映画『ONCE ダブリンの街角で』のジョン・カーニー監督が、新作『はじまりのうた』について語った。
同作は、プロの歌手を目指してニューヨークで活動していたグレタ(キーラ・ナイトレイ)が、スター歌手の恋人デイヴ(アダム・レヴィーン)と別れていったんは帰郷を考えるが、友人に頼まれ参加したアマチュアのステージで、その場に居合わせた音楽プロデューサーのダン(マーク・ラファロ)の目に留まり、アルバム制作を持ちかけられるというストーリー。

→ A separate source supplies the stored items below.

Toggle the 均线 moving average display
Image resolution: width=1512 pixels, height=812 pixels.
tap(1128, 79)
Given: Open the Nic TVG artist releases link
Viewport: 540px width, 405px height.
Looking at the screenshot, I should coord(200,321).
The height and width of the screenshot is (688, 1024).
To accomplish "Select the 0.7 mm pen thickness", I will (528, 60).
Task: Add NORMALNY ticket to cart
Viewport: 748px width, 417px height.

製作のきっかけについて「僕は高校卒業時にバンドを組み、僕の周りにもA&R(アーティストの発掘、契約、育成、楽曲制作も担当する人物)がたくさん居て、彼らは(アイルランドで)次世代のU2を探していた。当時のA&Rの男たちはコカインを常用し、クレジットカードを無制限に使用する連中ばかりで、彼らは育成する自身のバンドをクラブに連れてきては、将来有望な他のバンドも探していた。ある日、そんなA&Rの男たちは今どうしているのか?インターネットが変えた音楽界で、彼らは今でも音楽を愛し、新たな曲を探しているのか? などと考えた」と明かした。

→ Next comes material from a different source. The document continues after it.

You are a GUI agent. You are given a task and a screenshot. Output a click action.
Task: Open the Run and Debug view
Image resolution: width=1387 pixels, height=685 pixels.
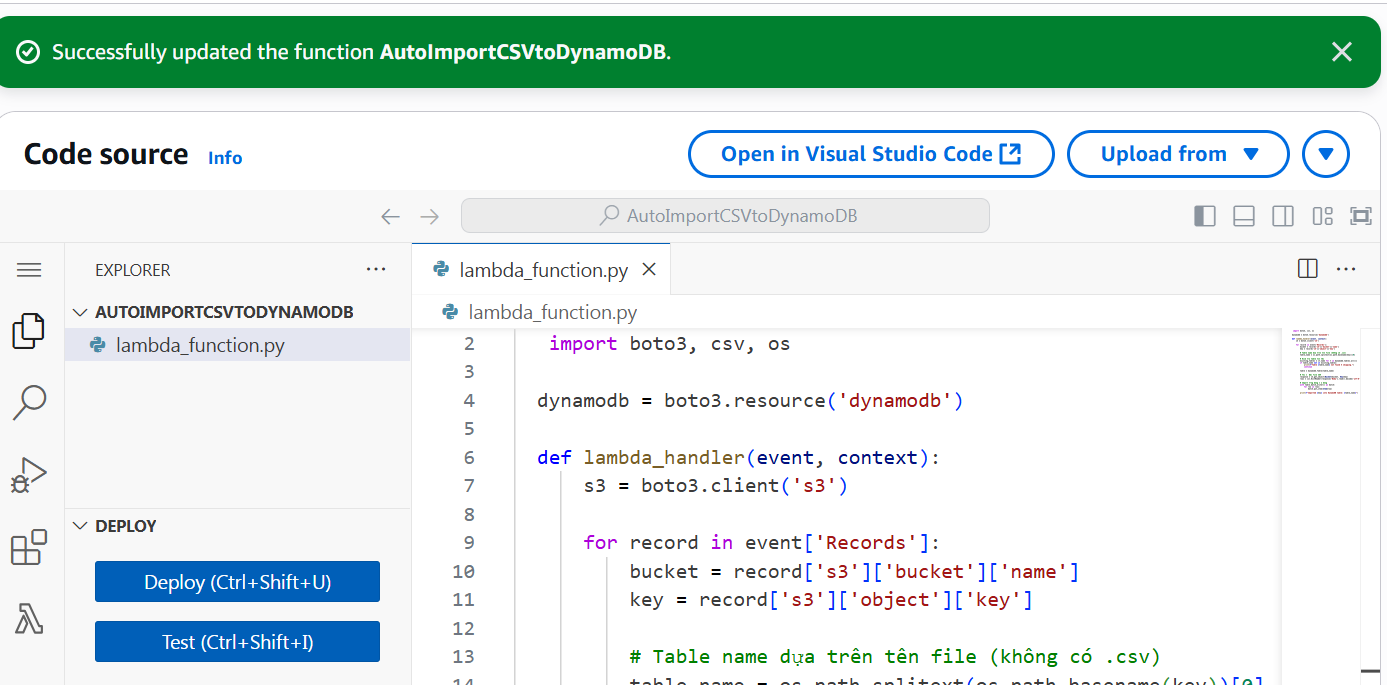point(29,474)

主人公ダンについて「実はマークがアイルランドで2年前に撮影していて、この役柄について話をしたんだ。その際に、映画『フレンチ・コネクション』のジーン・ハックマンのような1970年代の僕らの好きな作品について話し合った。このダン役は、そんな60年代から70年代初期の作品群の主役が持つ雰囲気を当てはめながら、役柄を作っていった」と語ったように、映画はダンが時代に取り残された形で始まっていく。
ニューヨークのタイムズスクエアでの撮影について「タイムズスクエアでの撮影をアイルランドで済ますのは無理だ。それに“タイムズスクエアの撮影”はプロデューサーに恐怖を与え、多くの人もそれは不可能だと言っていた。でも道をふさぐようなばかげたことをせず、撮影することを誰にも伝えなければ、撮影は可能だ。結局、撮影許可は下りなかったが、マークとキーラ、僕、撮影助手で撮影を行った。そしてその周りには実際のツーリストが居た。そのため、僕は全てのショットを2テイク撮るが、もう一つのテイクではツーリストが『キーラとマークだ!』と叫んでいるよ」と思い切った撮影を敢行したようだ。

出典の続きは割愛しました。